Overprotection: Is my Parenting Motivated by Love or Fear?

Protection comes from love, overprotection arises from fear. When we move through anxiety, our fears are projected and transmitted onto the child, who will internalize them. The underlying message which overprotection transfers to children is that they are not capable or good enough to manage life by themselves.



When parents are overprotective, they overstep their child’s emotional boundaries by wanting to exert control over them. Identifying the actions that come with this will help you to guide your child through love and not through emotional hunger. Here are some signs of overprotection:


· Moving through fear: Keeping your child safe is a priority, but some days you may find yourself constantly saying "don't!" and "stop!" to your child. We want to protect them as long as we can. It feels like we would like to let them grow up in a golden cage away from the real world. However, this is simply not possible. If we check up on children continually, we are likely to suffocate them and start worrying intensely each time they’re out of sight.
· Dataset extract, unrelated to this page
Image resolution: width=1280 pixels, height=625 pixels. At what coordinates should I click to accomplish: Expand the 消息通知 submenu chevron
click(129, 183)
· Keeping your child from failing: Fear of failure comes from us, and it’s fuelled by our desire to be perfect, which leads us to think we could fail as parents. However, through thinking this way you could be preventing your child from the opportunity to learn for themselves. Mistakes help us to grow, as failure is instructive. Great lessons are learned from the worst mistakes. Let your child know that your love is unconditional, regardless of their mistakes. I always encourage parents to talk about their own mistakes and explain to children how they learnt from them. Children need to know what responsibility is and how the process of learning through errors is related to that.


· Being over-involved in your child’s daily life and decisions: This happens when you find yourself encouraging dependence over autonomy and exploration. It may sound paradoxical, but when we overprotect children, we don’t help them to build self-esteem and self-worth, and they don’t have the chance to grow with resilience and confidence, which are essential for facing the real world.


· Trying to control your child’s environment and who they choose to spend their time with: It could be a good idea to introduce your child to other children, however forcing them to have a friendship is not helpful. Your child has the right to choose the people who are going to be around them.

You can challenge yourself to move beyond your fears. I invite you to follow your intuition. Take your time; the more you trust in your wisdom, the more you will hear it.